5. Bölüm

43.5K 2.5K 591
                                    


5. Bölüm | Ona Göre Davran O Zaman

Oturduğu sırada geriye yaslanmış hep olduğu gibi kitap okuyordu. Tüm sınıf dersin boş olmasını fırsat bilip bahçeye inmişti.

O ise, o sadece kitabını okuyordu. Teneffüste, derste utanmasa sınavlarda bile.

Böylesine kitap okumaya düşkün olması iyi bir şeydi. Ama hiç mi sıkılmıyordu?

Sınıftaki hatta okuldaki herkesin etrafına toplandığı biriydi. Bu kadar ilgi benim üzerimde olsa mahcup hissederdim belki. Ya da umursamaz ve uzak davranmaya devam edebilirdim. Bu konuda bir fikrim yoktu. Alef'te canı ne istiyorsa hep onu yapıyordu.

Yalnız kalmak istiyorsa çekinmeden kovuyordu başındakileri. Kibar değildi kaba olmaktan yana çekincesi yoktu. Bende aklıma geleni söylerdim ama o bunu abartı şekilde yapıyordu. Sanki dünya umrunda değildi.

Onun dünyası okuduğu kitaplar ve asla kulağından çıkarmadığı kulaklıktan dinlediği şarkılardı. Müzik beni de rahatlatırdı ve okumayı severdim ama tamamen sessiz bir ortamda olmadıkça ikisine de kendimi veremiyordum. Sınıfta önümdeki deftere birkaç satır karalamak çoğu zaman daha iyi geliyordu.

Şiir yazmak benim için bir alışkanlık gibiydi. Çok iyi miydim bilmiyordum hatta belki de tam tersi çok kötüydüm. Bilmiyordum çünkü kimseye okutmamıştım şimdiye kadar. Ama yazmak beni her zaman rahatlatırdı. O yüzden bırakamıyordum bu alışkanlığı.

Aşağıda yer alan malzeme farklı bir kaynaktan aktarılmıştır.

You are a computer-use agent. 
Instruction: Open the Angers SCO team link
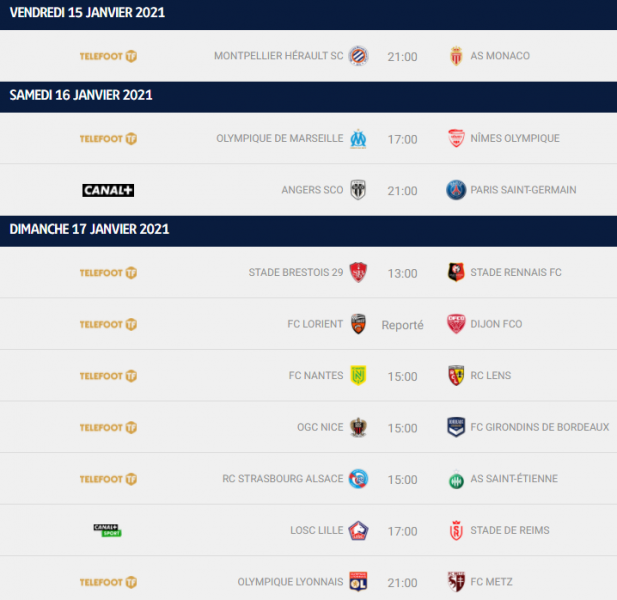coord(312,190)
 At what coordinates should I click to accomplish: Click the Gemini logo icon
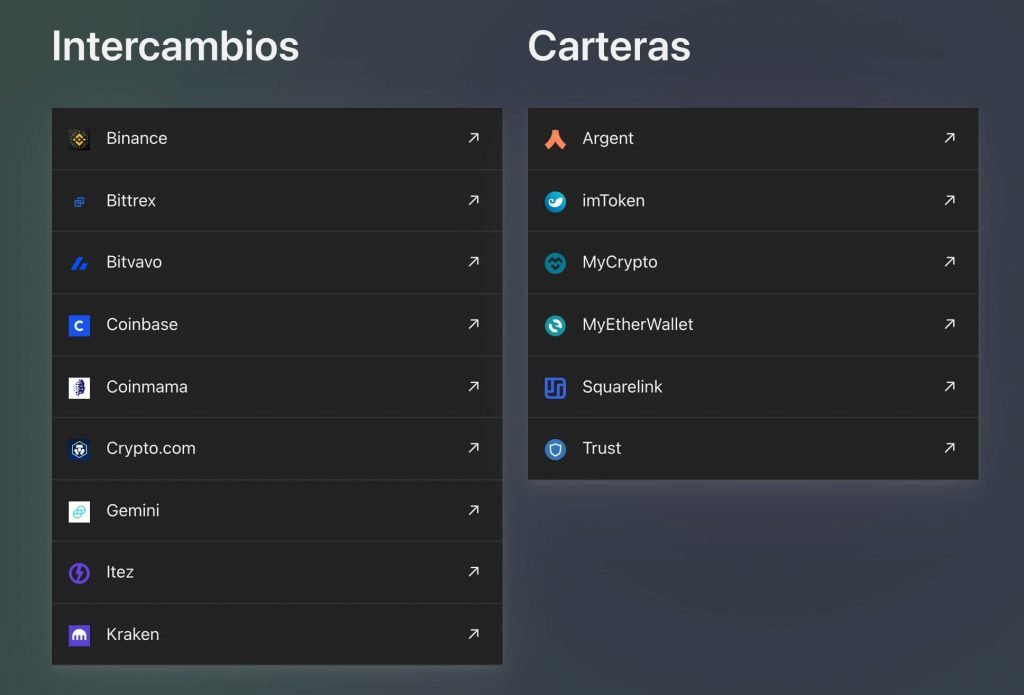[79, 511]
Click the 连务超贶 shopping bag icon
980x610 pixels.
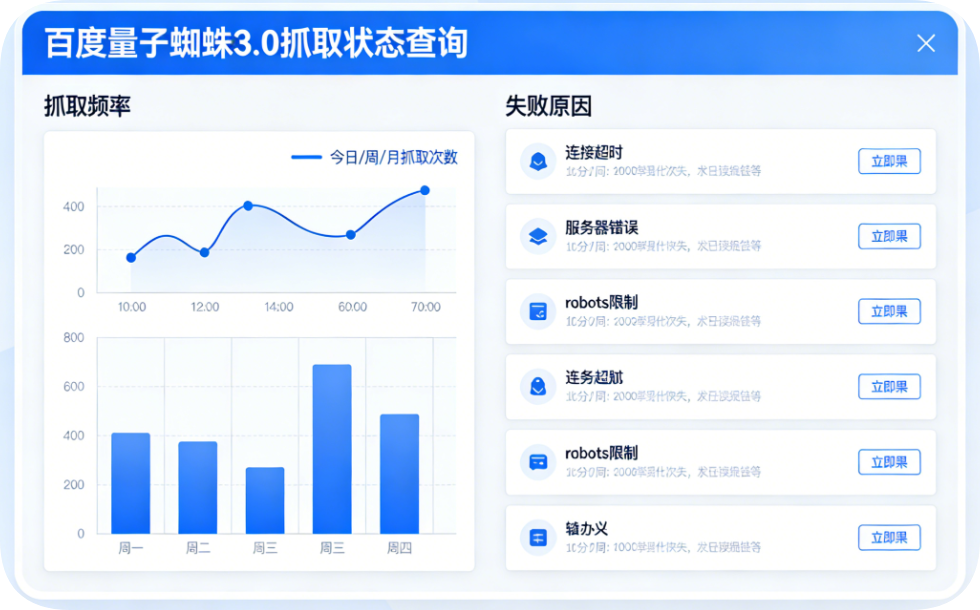538,386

Hoş bırakmak istediğim de yoktu...

Yine düşüncelerim benim dışımda sınıfta duran tek kişiye kaydı. En arka cam kenarında Rüveyda'nın sırasında oturmuştum. Açtığım camdan temiz hava gelmesi beni rahatlatıyordu. Bakışlarım ise duvar kenarında oturan çocuktaydı.

Beyaz gömleğinin üzerine giydiği siyah ceketin kapüşonunu başına geçirmişti. Yan profilden çenesini ve dalgalı dağınık saçlarının görünen az bir kısmını izliyebiliyordum yalnızca. Birde kaşları çatıktı.

Okuduğu öylesine bir sahne bile olsa onun kaşları yine çatık olurdu tabi. Hep öfkeliydi, huzursuz ve huysuz biriydi.

Kimseyi yanına yaklaştırmazken yine de herkes arkadaş olmak isterdi onunla. Niye hep serserilerin peşinde koşuyordu ki kızlar ?

Nesrin ne bulmuştu mesela onda ?

Ya benim o kızlardan ne farkım vardı ki ? Oturmuş çocuğu izliyordum...

İçten içe kendime haksızlık yaptığımı iddia ederek yüzümü buruşturdum. Onun peşinden koşmuyordum, hoşlanmıyordum da. Sadece...sadece ilgimi çekiyordu o kadar.

Mert ile ayrılalı bir aydan fazla olmuştu. Bu süreçte defalarca farklı tartışmalara girmiştik ve o iyice işi inada bindirmişti. Benim ayrılmak istememi hazmedemiyordu. Benim içinse böyle şeylerin en ufak bir önemi yoktu. Yani ilişki bittikten sonra kimin ayrılmak istediği bu kadar mühim miydi?

Çalan telefonumun sesi sınıftaki ölümcül sessizliği delip geçti. Ben başımı koluma yaslamış bayık gözlerle onu süzerken fazla hazırlıksız yakalandığımdan olduğum yerde sıçradım. Neyse ki dikkati bir an olsun bile dağılmamıştı ve benim bu rezilliğimi fark etmedi.

"Efendim ?"

Arkadaşımın heyecanlı ve yüksek sesinin duyulması ihtimaline karşın telefonun sesini kıstım.

"Alo, bebeğim. Nerdesin? Otobüs caddeye yakınsa yanımıza gelsene. Rima'ya geldik hep beraber oturuyoruz. "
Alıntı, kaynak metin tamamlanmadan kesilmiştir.